The bell curve model has not read market movements over the years accurately, says French mathematician Benoit Mandelbrot.


Benoit Mandelbrot

The odds of financial ruin in a free, global market economy have been grossly underestimated, says Benoit Mandelbrot, a French mathematician in his celebrated book, The (mis) Behaviour of Markets: A Fractal View of Risk, Ruin and Reward. Best known as the `father of fractal geometry,' he cointed the term `fractal' in the 1970s to describe the many phenomena of Nature in which small parts resemble the whole: The veins in leaves look like branches; branches look like miniature trees; rocks look like miniature mountains.
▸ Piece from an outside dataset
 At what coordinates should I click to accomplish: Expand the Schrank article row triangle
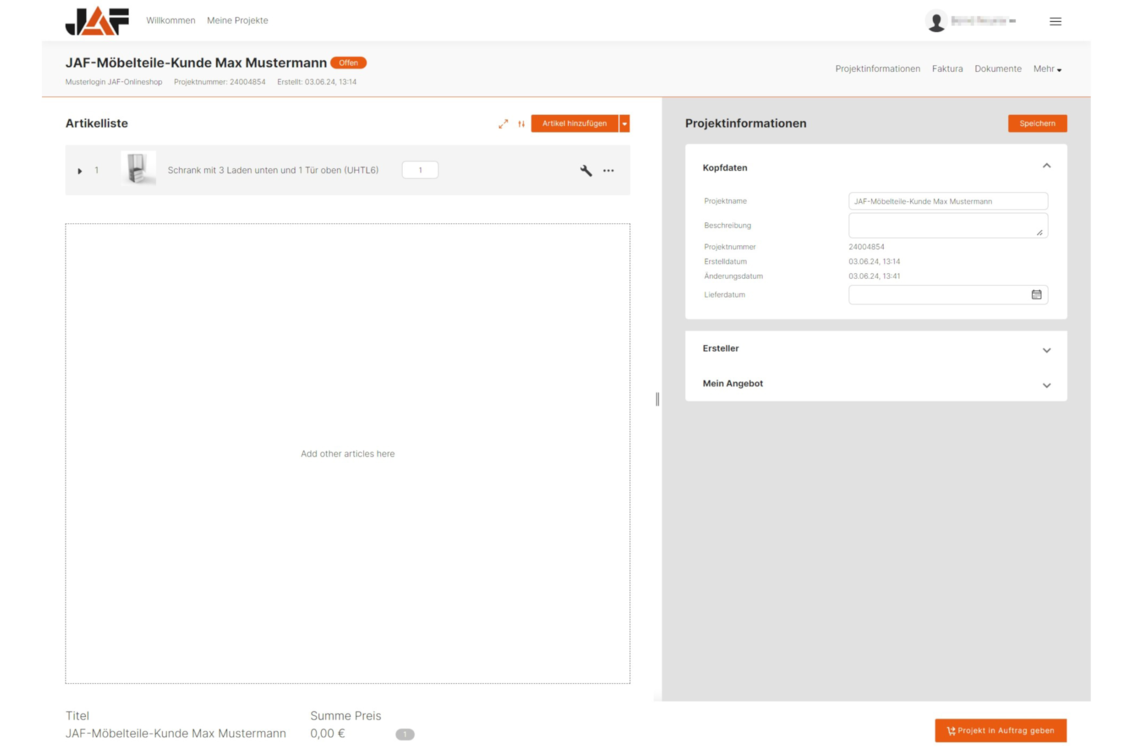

And this branch of mathematics has been applied by Mandelbrot in a dozen fields, including the stock markets. In his view, the extensive reliance on the normal distribution (or the bell-shaped curve) to explain much of modern finance and investment theory is a serious flaw. And to disprove this theory, he articulated his alternate finance theory in this book published in 2004.

"The seemingly improbable happens all the time in financial markets. A year earlier (August 1997), the Dow had fallen by 7.7 per cent in one day (probability: one in 50 billion). In July 2002, the index recorded three steep falls within seven trading days (probability: one in four trillion). And on October 19, 1987, the worst day of trading in at least a century, the index fell 29.2 per cent. The probability of that happening, based on the standard reckoning of financial theorists, was less than one in 10 (to the power 50) — odds so small they have no meaning."

Extract from the book, The (mis)Behaviour of Markets: A Fractal View of Risk, Ruin, and Reward.

"Your mutual fund's annual report, for example, may contain a measure of risk (usually something called beta). It would indeed be useful to know just how risky your fund is, but this number won't tell you. Nor will any of the other quantities spewed out by the pseudoscience of finance: standard deviation, the Sharpe ratio, variance, correlation, alpha, value at risk, even the Black-Scholes option pricing model. The problem with all these measures is that they are built upon the statistical device known as the bell curve.

This means they disregard big market moves: They focus on the grass and miss out on the (gigantic) trees. Rare and unpredictably large deviations like the collapse of Enron's stock price in 2001 or the spectacular rise of Cisco's in the 1990s have a dramatic impact on long-term returns — but `risk' and `variance' disregard them."

"Another aspect of the real world tackled by fractal finance is that markets keep the memory of past moves, particularly of volatile days, and act according to such memory. Volatility breeds volatility; it comes in clusters and lumps. This is not an impossibly difficult or obscure framework for understanding markets. In fact, it accords better with intuition and observed reality than the bell-curve finance that still dominates the discourse of both academics and many market players."

— Extract from an article in Fortune titled, "How the Finance Gurus Get Risk All Wrong" — by Benoit Mandelbrot and Nassim Nicholas Taleb.

"When the weather changes, nobody believes the laws of physics have changed. Similarly, I don't believe that when the stock market goes into terrible gyrations its rules have changed." "Markets, like oceans, have turbulence. Some days the change in markets is very small, and some days it moves in a huge leap. Only fractals can explain this kind of random change."